Thermosensitive nanoparticles based on
poly(N-isopropylacrylamide-co-((2-dimethylamino)ethylmethacrylate)) (
poly(NIPA-co-DMAEMA)) copolymers were successfully fabricated by
free radical polymerization. The lower critical
solution temperature (LCST) of the synthesized nanoparticles was 41 °C and a temperature above which would cause the nanoparticles to undergo a volume phase transition from 140 to 100 nm, which could result in the expulsion of encapsulated drugs. Therefore, we used the
poly(NIPA-co-DMAEMA) nanoparticles as a carrier for the controlled release of a hydrophobic
anticancer agent, 7-ethyl-10-hydroxy-camptothecin (SN-38). The encapsulation efficiency and loading content of SN-38-loaded nanoparticles at an
SN-38/
poly(NIPA-co-DMAEMA) ratio of 1/10 (D/P = 1/10) were about 80% and 6.293%, respectively. Moreover, the release profile of SN-38-loaded nanoparticles revealed that the release rate at 42 °C (above LCST) was higher than that at 37 °C (below LCST), which demonstrated that the release of
SN-38 could be controlled by increasing the temperature.
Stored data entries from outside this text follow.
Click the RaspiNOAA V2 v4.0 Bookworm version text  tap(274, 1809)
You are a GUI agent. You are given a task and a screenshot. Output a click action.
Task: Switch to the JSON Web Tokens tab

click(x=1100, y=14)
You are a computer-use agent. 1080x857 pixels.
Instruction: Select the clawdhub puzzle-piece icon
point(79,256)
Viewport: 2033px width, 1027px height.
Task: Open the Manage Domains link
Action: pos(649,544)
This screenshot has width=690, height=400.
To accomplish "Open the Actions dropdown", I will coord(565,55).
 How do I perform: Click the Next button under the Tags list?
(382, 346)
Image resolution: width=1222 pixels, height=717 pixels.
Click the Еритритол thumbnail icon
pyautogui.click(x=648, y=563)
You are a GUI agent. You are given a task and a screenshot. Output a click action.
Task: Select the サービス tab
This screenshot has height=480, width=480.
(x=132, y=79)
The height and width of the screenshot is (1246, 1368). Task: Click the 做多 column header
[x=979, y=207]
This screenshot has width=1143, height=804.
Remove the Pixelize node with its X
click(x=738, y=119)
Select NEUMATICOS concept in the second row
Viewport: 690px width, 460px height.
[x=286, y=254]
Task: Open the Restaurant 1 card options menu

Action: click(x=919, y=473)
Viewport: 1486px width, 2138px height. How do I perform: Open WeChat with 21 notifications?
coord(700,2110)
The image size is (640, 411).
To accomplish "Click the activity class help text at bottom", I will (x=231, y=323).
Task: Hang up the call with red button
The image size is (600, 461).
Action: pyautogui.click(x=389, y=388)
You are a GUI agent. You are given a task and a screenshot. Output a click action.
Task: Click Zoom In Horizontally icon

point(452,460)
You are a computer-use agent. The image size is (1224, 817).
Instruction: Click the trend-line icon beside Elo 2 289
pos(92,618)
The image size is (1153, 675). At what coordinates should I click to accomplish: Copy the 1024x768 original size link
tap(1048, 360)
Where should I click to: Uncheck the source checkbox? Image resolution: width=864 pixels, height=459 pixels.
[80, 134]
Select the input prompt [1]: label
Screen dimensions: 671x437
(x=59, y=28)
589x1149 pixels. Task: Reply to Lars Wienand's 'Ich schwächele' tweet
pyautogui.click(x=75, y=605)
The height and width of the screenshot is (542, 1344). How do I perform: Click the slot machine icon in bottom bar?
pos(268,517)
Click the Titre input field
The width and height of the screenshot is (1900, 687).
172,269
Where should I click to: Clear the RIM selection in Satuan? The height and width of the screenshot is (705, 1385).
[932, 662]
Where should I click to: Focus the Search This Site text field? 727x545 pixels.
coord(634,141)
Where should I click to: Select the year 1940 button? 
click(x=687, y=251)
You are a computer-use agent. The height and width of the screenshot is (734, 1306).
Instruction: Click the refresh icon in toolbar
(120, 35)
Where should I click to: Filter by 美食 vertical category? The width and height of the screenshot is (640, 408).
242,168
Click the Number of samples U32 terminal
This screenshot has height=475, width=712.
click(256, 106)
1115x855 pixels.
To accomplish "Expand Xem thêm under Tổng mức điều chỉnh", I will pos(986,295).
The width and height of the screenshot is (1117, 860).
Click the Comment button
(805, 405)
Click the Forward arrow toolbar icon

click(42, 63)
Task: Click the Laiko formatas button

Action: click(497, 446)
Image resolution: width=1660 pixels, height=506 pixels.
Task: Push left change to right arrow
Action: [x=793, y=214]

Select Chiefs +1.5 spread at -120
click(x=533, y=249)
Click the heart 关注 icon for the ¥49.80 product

The cytotoxicity of the SN-38-loaded
poly(NIPA-co-DMAEMA) nanoparticles was investigated in human
colon cancer cells (HT-29) to compare with the treatment of an anticancer
drug,
Irinotecan(®) (CPT-11). The antitumor efficacy evaluated in a C26 murine colon
tumor model showed that the SN-38-loaded nanoparticles in combination with
hyperthermia therapy efficiently suppressed
tumor growth. The results indicate that these thermo-responsive nanoparticles are potential carriers for controlled
drug delivery.